→ Stated problem:
Quote the following listing verbatim, reproducing every line in full and in its original order.
※ ※ ※
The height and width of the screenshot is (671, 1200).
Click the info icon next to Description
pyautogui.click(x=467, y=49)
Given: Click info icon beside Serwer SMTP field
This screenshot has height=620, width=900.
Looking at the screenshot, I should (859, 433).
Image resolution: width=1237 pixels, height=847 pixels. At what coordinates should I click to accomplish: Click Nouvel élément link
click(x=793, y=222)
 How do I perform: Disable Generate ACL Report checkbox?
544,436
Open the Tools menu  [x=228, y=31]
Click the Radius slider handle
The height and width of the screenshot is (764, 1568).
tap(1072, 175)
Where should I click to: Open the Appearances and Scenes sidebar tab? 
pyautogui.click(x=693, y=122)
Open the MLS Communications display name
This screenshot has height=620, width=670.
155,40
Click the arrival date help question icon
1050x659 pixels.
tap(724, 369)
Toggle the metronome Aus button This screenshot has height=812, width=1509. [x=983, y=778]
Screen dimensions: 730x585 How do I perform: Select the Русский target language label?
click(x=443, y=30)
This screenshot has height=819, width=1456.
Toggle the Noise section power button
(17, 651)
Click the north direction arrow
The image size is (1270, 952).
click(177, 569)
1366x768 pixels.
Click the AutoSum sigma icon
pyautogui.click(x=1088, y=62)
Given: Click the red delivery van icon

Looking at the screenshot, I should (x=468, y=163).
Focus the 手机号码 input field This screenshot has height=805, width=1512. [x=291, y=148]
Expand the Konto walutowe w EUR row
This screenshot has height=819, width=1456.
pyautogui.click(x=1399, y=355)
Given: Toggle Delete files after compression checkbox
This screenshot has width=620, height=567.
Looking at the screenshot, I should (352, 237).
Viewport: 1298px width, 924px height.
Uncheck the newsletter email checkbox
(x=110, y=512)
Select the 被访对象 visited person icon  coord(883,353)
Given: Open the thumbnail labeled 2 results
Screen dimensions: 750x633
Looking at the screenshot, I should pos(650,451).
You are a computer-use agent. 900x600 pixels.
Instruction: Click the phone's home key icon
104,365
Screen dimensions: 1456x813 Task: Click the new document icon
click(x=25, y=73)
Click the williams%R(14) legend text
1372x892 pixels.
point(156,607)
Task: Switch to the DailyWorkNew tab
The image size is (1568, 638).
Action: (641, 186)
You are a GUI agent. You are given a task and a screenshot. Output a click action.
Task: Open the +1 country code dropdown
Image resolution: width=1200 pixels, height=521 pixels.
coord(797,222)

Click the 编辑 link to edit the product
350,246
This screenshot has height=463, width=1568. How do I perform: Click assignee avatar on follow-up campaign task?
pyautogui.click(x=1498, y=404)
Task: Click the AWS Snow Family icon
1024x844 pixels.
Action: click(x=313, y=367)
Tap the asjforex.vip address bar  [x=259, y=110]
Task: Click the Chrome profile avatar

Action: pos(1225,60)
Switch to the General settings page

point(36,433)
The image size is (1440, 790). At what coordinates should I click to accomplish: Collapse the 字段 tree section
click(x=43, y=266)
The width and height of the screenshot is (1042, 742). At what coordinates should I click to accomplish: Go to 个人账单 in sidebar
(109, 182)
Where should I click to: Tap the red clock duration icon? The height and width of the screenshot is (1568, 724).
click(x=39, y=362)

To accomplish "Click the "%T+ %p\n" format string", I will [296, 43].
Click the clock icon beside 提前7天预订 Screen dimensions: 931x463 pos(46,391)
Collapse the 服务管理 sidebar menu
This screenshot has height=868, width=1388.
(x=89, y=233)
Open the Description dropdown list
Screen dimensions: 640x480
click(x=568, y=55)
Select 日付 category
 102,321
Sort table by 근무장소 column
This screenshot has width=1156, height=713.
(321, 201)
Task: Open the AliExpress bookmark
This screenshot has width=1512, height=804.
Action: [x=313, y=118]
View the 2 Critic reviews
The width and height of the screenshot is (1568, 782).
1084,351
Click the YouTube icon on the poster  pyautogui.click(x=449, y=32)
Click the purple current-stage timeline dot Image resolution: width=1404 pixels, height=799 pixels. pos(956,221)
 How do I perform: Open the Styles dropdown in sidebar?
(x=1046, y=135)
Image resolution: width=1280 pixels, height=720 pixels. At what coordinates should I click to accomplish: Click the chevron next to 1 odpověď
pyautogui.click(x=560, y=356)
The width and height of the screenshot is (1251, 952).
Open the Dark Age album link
※ ※ ※
→ Full answer:
The height and width of the screenshot is (671, 1200).
Click the info icon next to Description
pyautogui.click(x=467, y=49)
Given: Click info icon beside Serwer SMTP field
This screenshot has height=620, width=900.
Looking at the screenshot, I should (859, 433).
Image resolution: width=1237 pixels, height=847 pixels. At what coordinates should I click to accomplish: Click Nouvel élément link
click(x=793, y=222)
 How do I perform: Disable Generate ACL Report checkbox?
544,436
Open the Tools menu  [x=228, y=31]
Click the Radius slider handle
The height and width of the screenshot is (764, 1568).
tap(1072, 175)
Where should I click to: Open the Appearances and Scenes sidebar tab? 
pyautogui.click(x=693, y=122)
Open the MLS Communications display name
This screenshot has height=620, width=670.
155,40
Click the arrival date help question icon
1050x659 pixels.
tap(724, 369)
Toggle the metronome Aus button This screenshot has height=812, width=1509. [x=983, y=778]
Screen dimensions: 730x585 How do I perform: Select the Русский target language label?
click(x=443, y=30)
This screenshot has height=819, width=1456.
Toggle the Noise section power button
(17, 651)
Click the north direction arrow
The image size is (1270, 952).
click(177, 569)
1366x768 pixels.
Click the AutoSum sigma icon
pyautogui.click(x=1088, y=62)
Given: Click the red delivery van icon

Looking at the screenshot, I should (x=468, y=163).
Focus the 手机号码 input field This screenshot has height=805, width=1512. [x=291, y=148]
Expand the Konto walutowe w EUR row
This screenshot has height=819, width=1456.
pyautogui.click(x=1399, y=355)
Given: Toggle Delete files after compression checkbox
This screenshot has width=620, height=567.
Looking at the screenshot, I should (352, 237).
Viewport: 1298px width, 924px height.
Uncheck the newsletter email checkbox
(x=110, y=512)
Select the 被访对象 visited person icon  coord(883,353)
Given: Open the thumbnail labeled 2 results
Screen dimensions: 750x633
Looking at the screenshot, I should pos(650,451).
You are a computer-use agent. 900x600 pixels.
Instruction: Click the phone's home key icon
104,365
Screen dimensions: 1456x813 Task: Click the new document icon
click(x=25, y=73)
Click the williams%R(14) legend text
1372x892 pixels.
point(156,607)
Task: Switch to the DailyWorkNew tab
The image size is (1568, 638).
Action: (641, 186)
You are a GUI agent. You are given a task and a screenshot. Output a click action.
Task: Open the +1 country code dropdown
Image resolution: width=1200 pixels, height=521 pixels.
coord(797,222)

Click the 编辑 link to edit the product
350,246
This screenshot has height=463, width=1568. How do I perform: Click assignee avatar on follow-up campaign task?
pyautogui.click(x=1498, y=404)
Task: Click the AWS Snow Family icon
1024x844 pixels.
Action: click(x=313, y=367)
Tap the asjforex.vip address bar  [x=259, y=110]
Task: Click the Chrome profile avatar

Action: pos(1225,60)
Switch to the General settings page

point(36,433)
The image size is (1440, 790). At what coordinates should I click to accomplish: Collapse the 字段 tree section
click(x=43, y=266)
The width and height of the screenshot is (1042, 742). At what coordinates should I click to accomplish: Go to 个人账单 in sidebar
(109, 182)
Where should I click to: Tap the red clock duration icon? The height and width of the screenshot is (1568, 724).
click(x=39, y=362)

To accomplish "Click the "%T+ %p\n" format string", I will [296, 43].
Click the clock icon beside 提前7天预订 Screen dimensions: 931x463 pos(46,391)
Collapse the 服务管理 sidebar menu
This screenshot has height=868, width=1388.
(x=89, y=233)
Open the Description dropdown list
Screen dimensions: 640x480
click(x=568, y=55)
Select 日付 category
 102,321
Sort table by 근무장소 column
This screenshot has width=1156, height=713.
(321, 201)
Task: Open the AliExpress bookmark
This screenshot has width=1512, height=804.
Action: [x=313, y=118]
View the 2 Critic reviews
The width and height of the screenshot is (1568, 782).
1084,351
Click the YouTube icon on the poster  pyautogui.click(x=449, y=32)
Click the purple current-stage timeline dot Image resolution: width=1404 pixels, height=799 pixels. pos(956,221)
 How do I perform: Open the Styles dropdown in sidebar?
(x=1046, y=135)
Image resolution: width=1280 pixels, height=720 pixels. At what coordinates should I click to accomplish: Click the chevron next to 1 odpověď
pyautogui.click(x=560, y=356)
The width and height of the screenshot is (1251, 952).
Open the Dark Age album link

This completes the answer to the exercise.